Un silence assourdissant

Près de deux semaines après le dépôt d’un rapport accablant sur l’examen NCLEX-RN, l’Association des infirmières et infirmiers du N.-B. refuse de réagir. Plus le temps file, plus ce silence devient absurde.

Rappellons que le 9 mai, la commissaire aux langues officielles du N.-B. a tranché que cet examen d’accès à la profession –conçu aux États-Unis et adopté en 2015 par l’AIINB– défavorise les francophones.

Au cours des jours suivants, des infirmières, des associations et des institutions sont montées aux barricades. La SANB et la FÉÉCUM ont même annoncé qu’ils allaient se tourner vers les tribunaux.

Pendant ce temps, le gouvernement provincial est demeuré très timide. Brian Gallant et le ministre responsable des langues officielles, Brian Kenny, ont fini par intervenir… mais du bout des lèvres et sans grande conviction.

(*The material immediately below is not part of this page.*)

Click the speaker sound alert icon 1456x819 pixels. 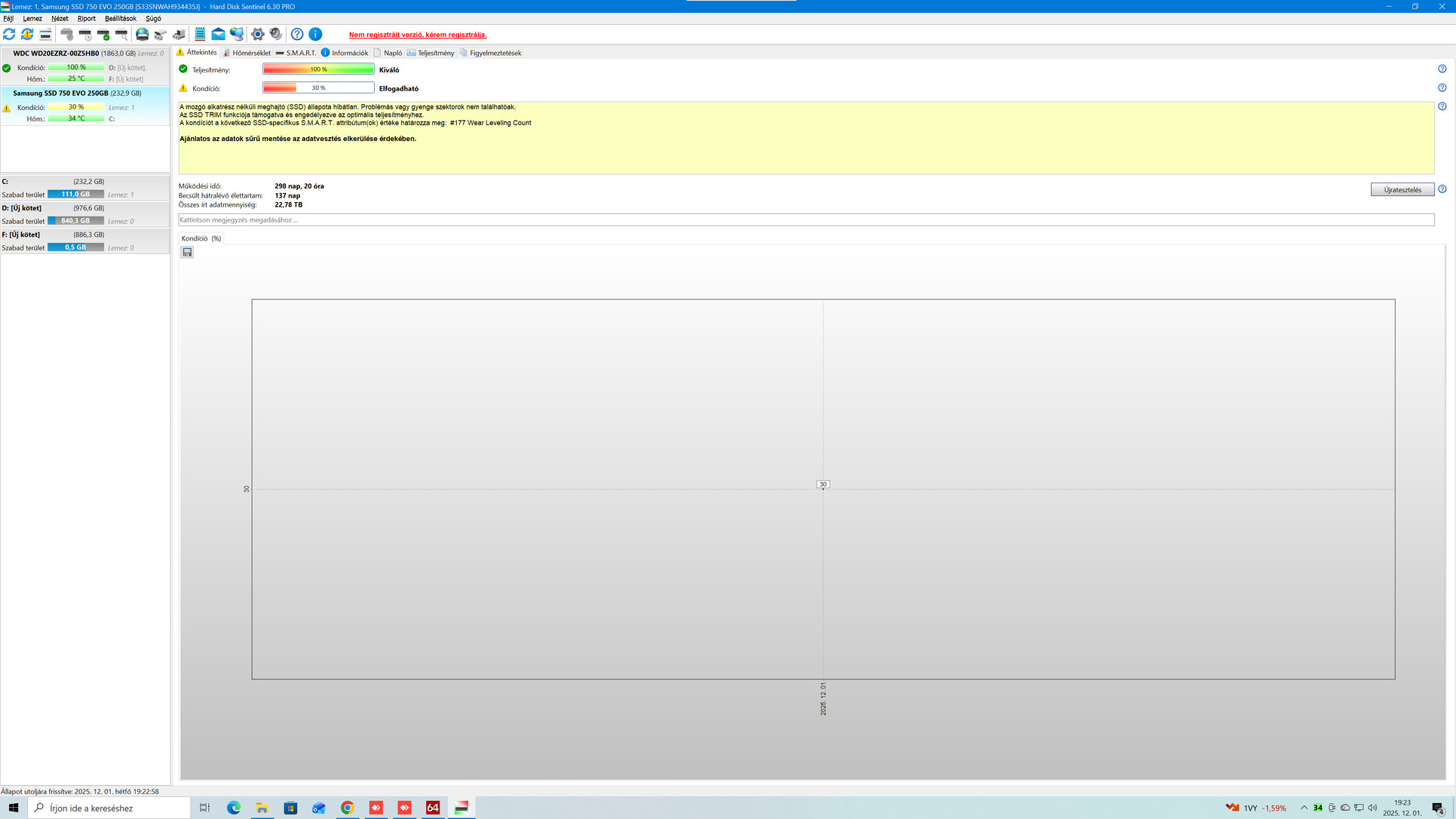[276, 34]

Quant à l’AIINB, elle a été encore plus effacée et a décidé de garder le silence, prétextant qu’elle voulait tout d’abord que son conseiller juridique lise le rapport et que son conseil en discute.

Mais là, le temps file. Près de deux semaines se sont écoulées et elle maintient toujours son silence radio.

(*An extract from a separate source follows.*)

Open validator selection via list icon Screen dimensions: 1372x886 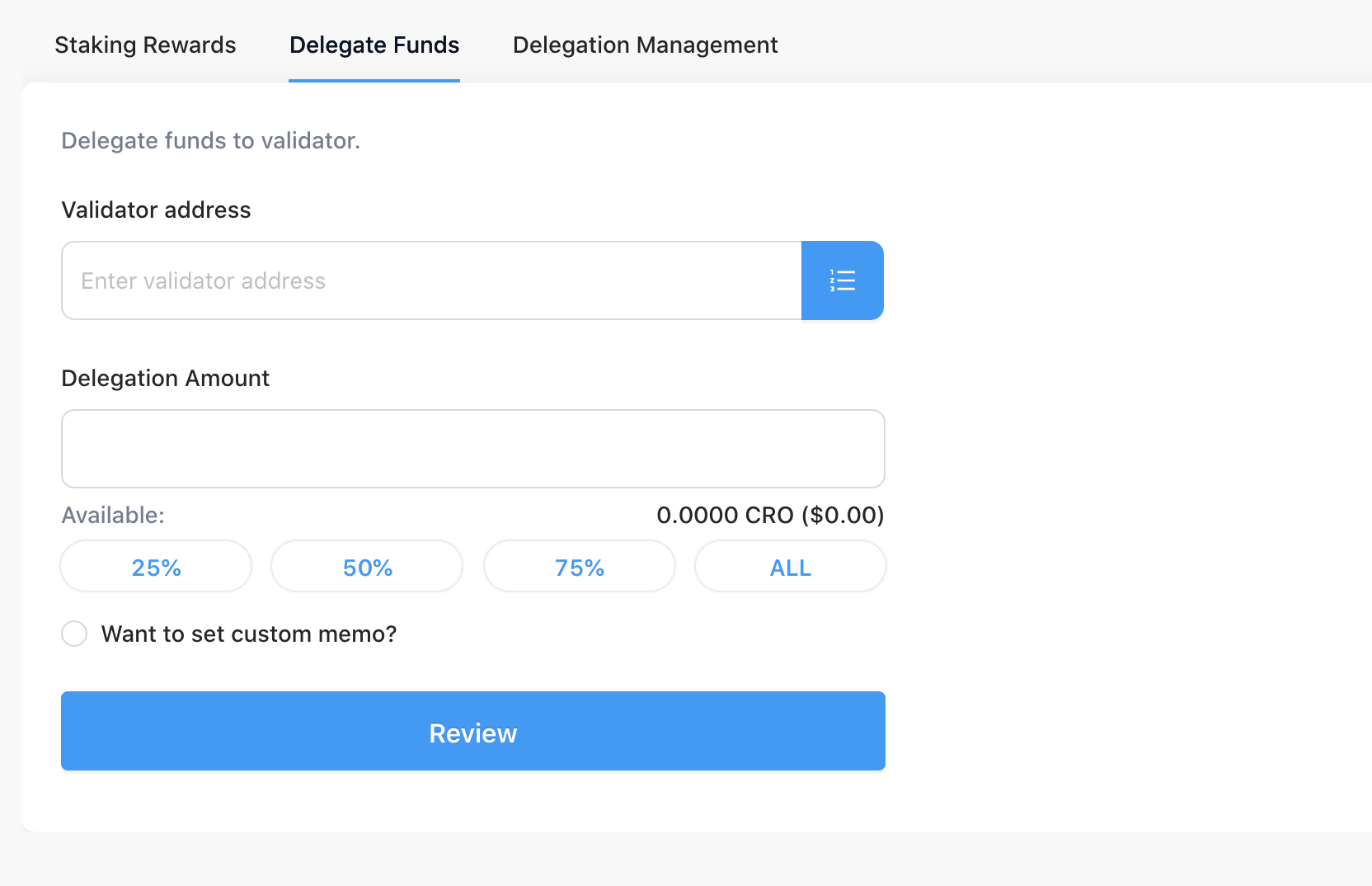click(x=842, y=280)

Cette grande lenteur pourrait s’expliquer (du moins en partie) par le spectre d’un recours aux tribunaux. Mais il ne faut pas exagérer, puisque la FÉÉCUM et la SANB n’ont pas encore mis leur menace à exécution.

Ce silence demeure aussi difficile à comprendre parce que les problèmes soulevés dans le rapport ne datent pas d’hier. Les lacunes pointées du doigt par la commissaire ne devraient pas du tout surprendre l’AIINB.

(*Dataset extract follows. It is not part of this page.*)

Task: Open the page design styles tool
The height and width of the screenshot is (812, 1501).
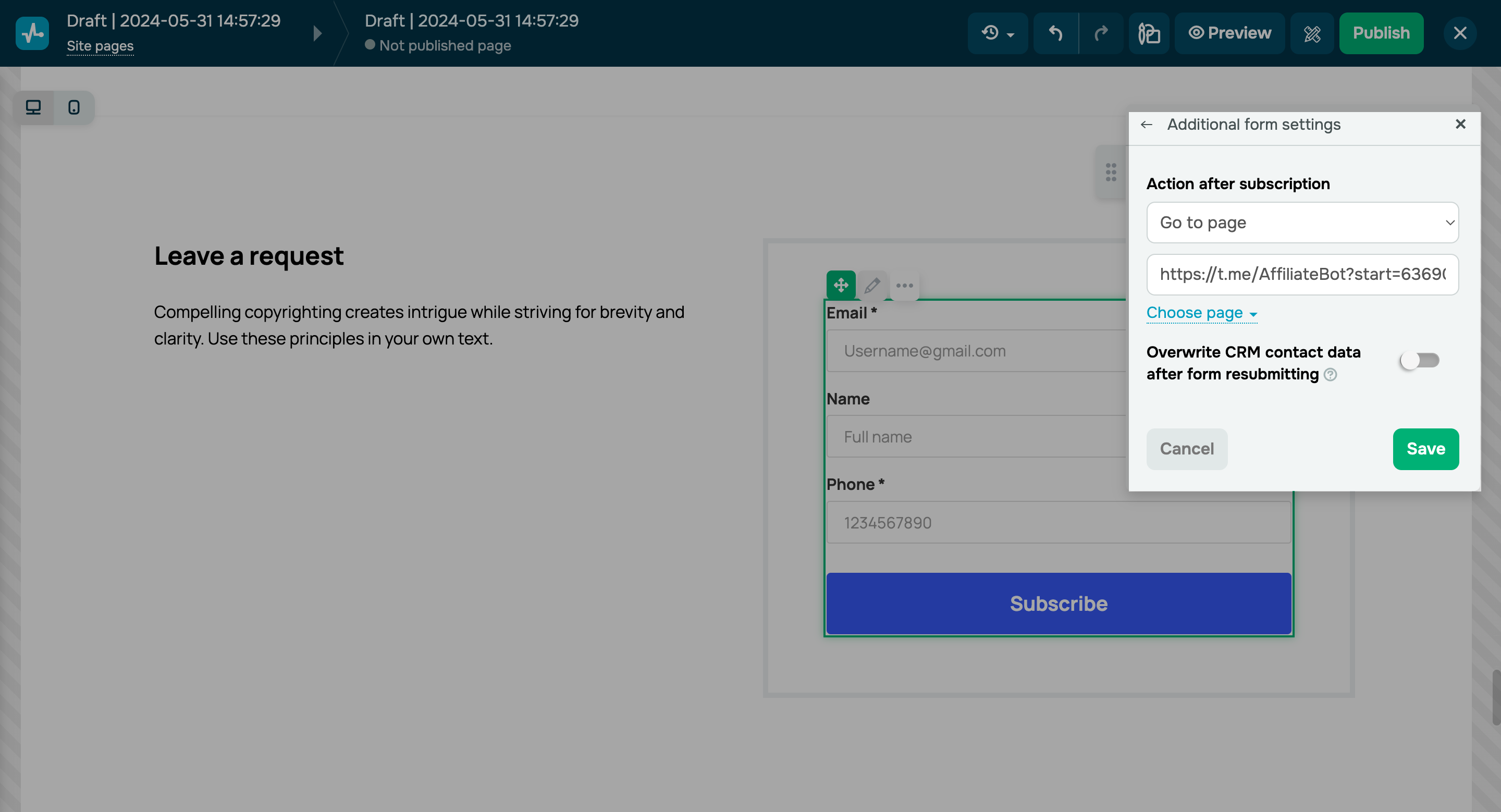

En attendant que l’AIINB décide de se grouiller, les futures infirmières francophones de la province vivent dans l’incertitude et certaines doivent continuer de choisir entre leur langue et l’accès à leur profession.

Elle ne va pas pouvoir se cacher éternellement.

Elle va devoir prendre ses responsabilités plus tôt que tard en répondant au rapport de la commissaire et en en annonçant un plan clair afin de s’assurer que les droits linguistiques des infirmières de la province soient enfin respectés.